How could a first novel by an unknown writer appear at No. 13 on the BookSense hardcover fiction list before any major reviews or ads had appeared?
Of course, the quality of the book belongs to its author, Leif Enger (see review, page 14). But the book's pre-instant success belongs to Atlantic Monthly Press and its ability to create sophisticated buzz amid the industry's publicity din.
Almost a year ago, I met editor Elisabeth Schmitz in her office in New York. The wunderkind of literary fiction has a kind of casual elegance that made me feel more rustic than usual. Graciously trying to fill the blank pauses and ignore my staring, she asked if I attended the industry book fair in Frankfurt. "No," I replied stupidly, "I don't speak French." She never batted an eye.
Her first acquisition as senior editor for Atlantic was a debut novel called "Cold Mountain," by Charles Frazier, which won the National Book Award in 1998. She went on to acquire another first novel called "In the Fall," by Jeffrey Lent, one of the best novels of 2000. When she said to watch out for "Peace Like a River," I took notice.
Her boss, publisher Morgan Entrekin, is a bigger-than-life figure with a mane of gray hair and that Gatsbyesque quality of talking to you as though you're the most important person in the universe.
His first love is literary fiction, those fine novels that, even in this age of giant chains, live or die on
the tastes of independent booksellers. They're quixotic folk who manage to wed a love of literature with an accountant's realism.
Mr. Entrekin - Morgan, to everyone - courts these independents with famously gracious author parties, meals that would eat up a week's revenue at a struggling bookstore.
Nobody works the system quite as effectively as Atlantic Monthly Press when they've got a title they believe in. Select reviewers and buyers received plain-covered copies of "Peace Like a River" back in May. At the American Booksellers Association in Chicago this June, the buzz was already rumbling among the 35,000 attendees.

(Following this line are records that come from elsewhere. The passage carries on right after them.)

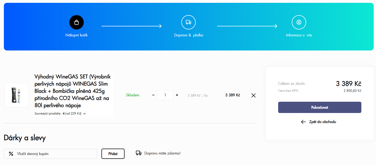Increase product quantity with plus button

click(177, 95)
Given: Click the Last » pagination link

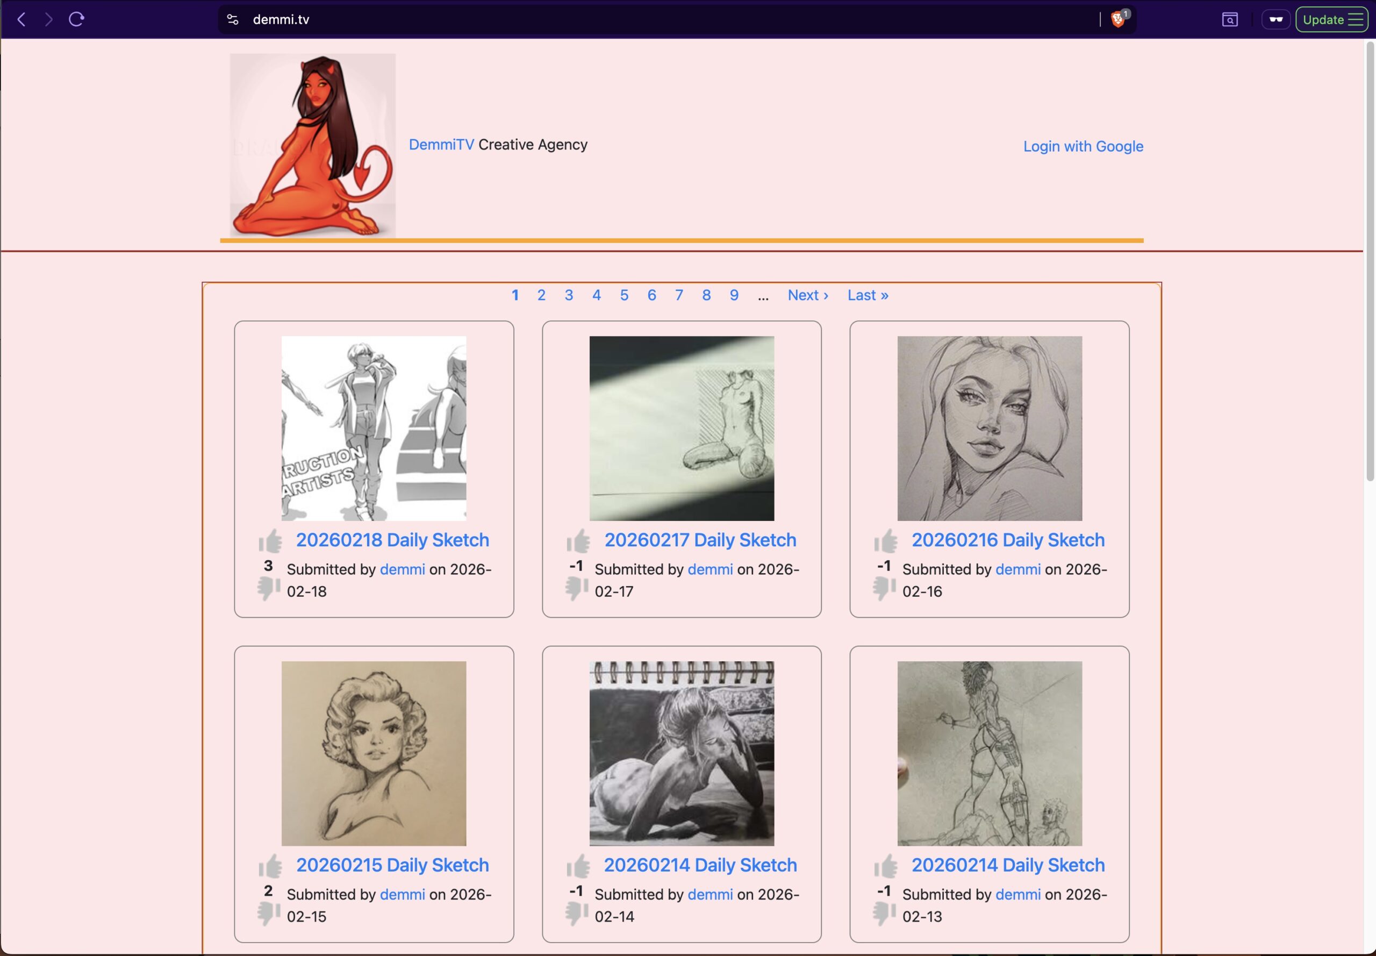Looking at the screenshot, I should click(867, 295).
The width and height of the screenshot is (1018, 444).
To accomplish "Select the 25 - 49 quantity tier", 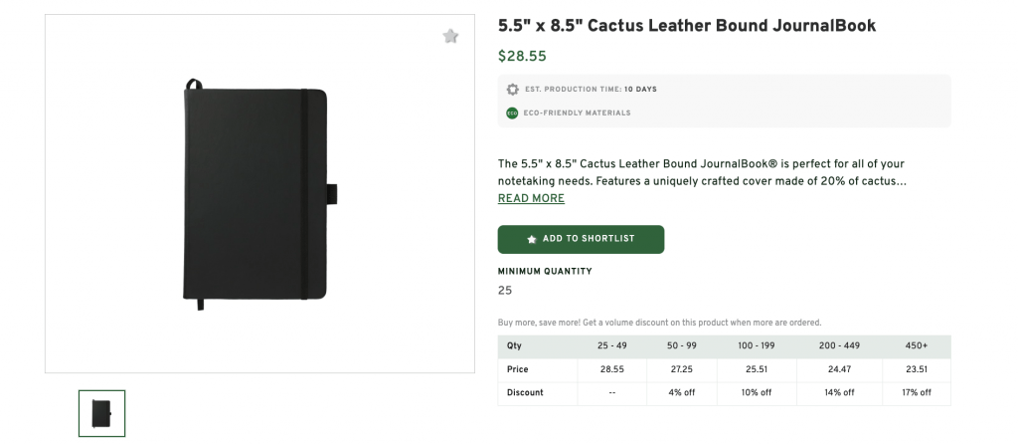I will tap(611, 346).
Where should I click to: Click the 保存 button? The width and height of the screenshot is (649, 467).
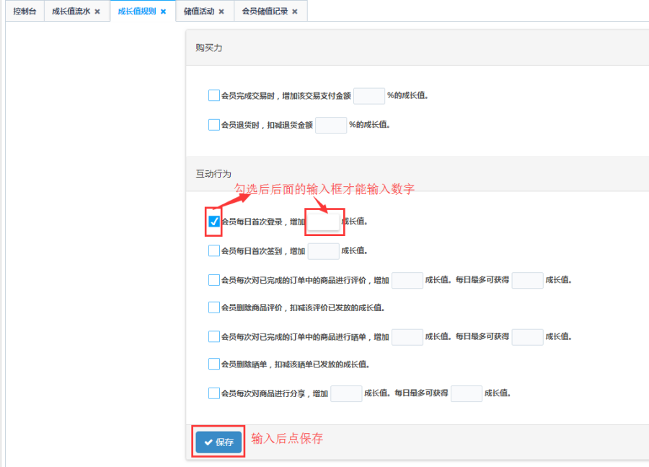(x=218, y=442)
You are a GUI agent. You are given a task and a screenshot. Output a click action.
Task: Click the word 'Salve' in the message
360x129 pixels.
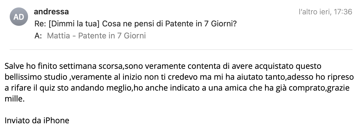point(13,67)
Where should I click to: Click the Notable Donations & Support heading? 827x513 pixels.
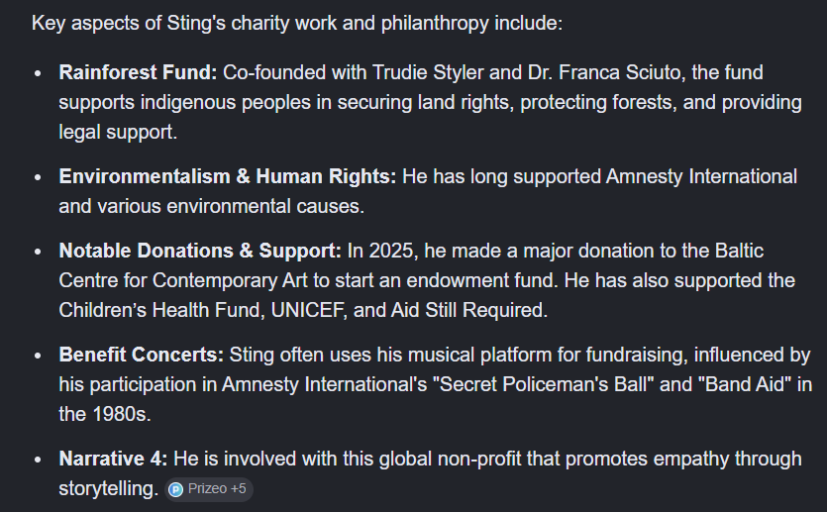(x=200, y=251)
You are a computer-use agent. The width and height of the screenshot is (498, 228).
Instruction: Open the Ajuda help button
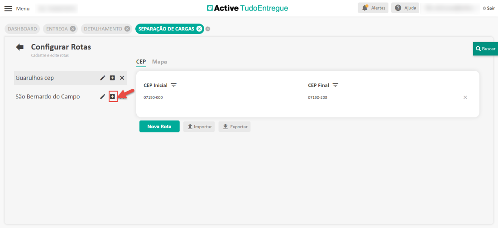tap(405, 8)

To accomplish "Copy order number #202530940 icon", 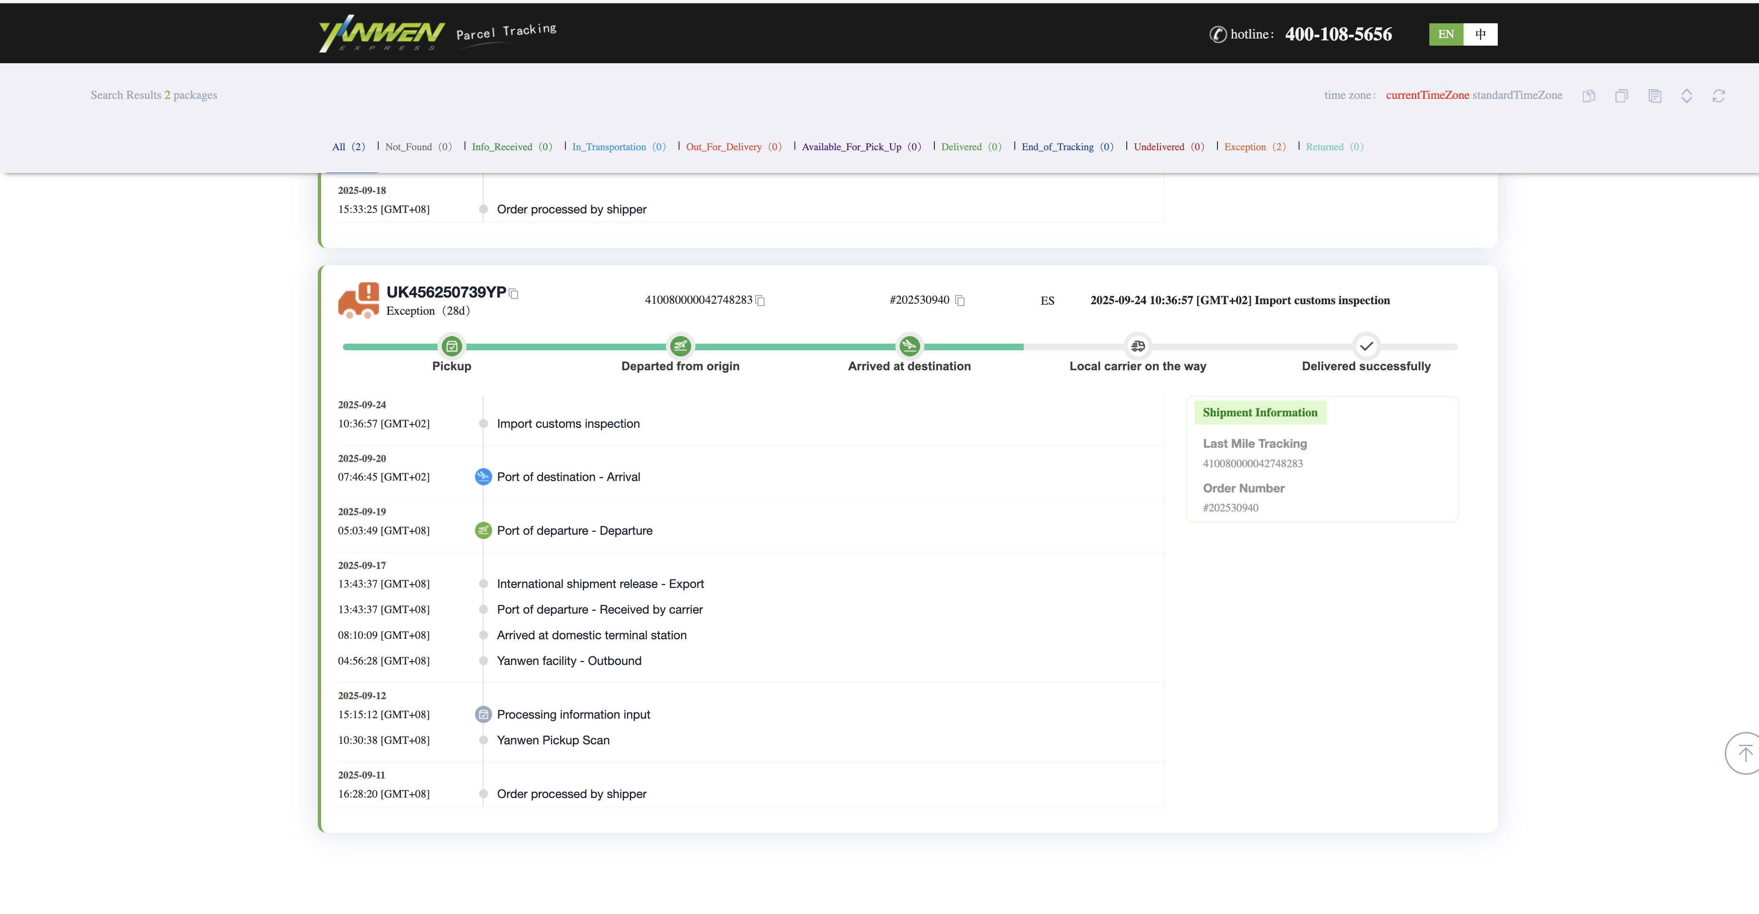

Mr. Enger was set for a book signing at 11, but by 10:30, the line was already daunting. This for an author no one had heard of. Atlantic Monthly Press distributed another 1,000 advance copies to booksellers, ran out, and had to print up 2,500 more after the convention. So, before the novel appeared in its final form, more than 5,000 copies of the story were already in circulation with avid readers - more copies than most publishers could hope to sell for a first novel.
That "Peace Like a River" bounded immediately to No. 13 on the BookSense bestseller list is a testament to the continuing influence of those independent bookstores and their trust in Mr. Entrekin. They're keeping alive the quaint practice of "handselling" to customers who know and trust them.
But, of course, it's still about the quality of the book. Random House can (and does) throw author parties 10 times larger than Atlantic Monthly's get-togethers. Some giant publishers send out eight copies of a single title to every reviewer in hopes of blaring over the competition. But none of that works if you don't have "Peace Like a River."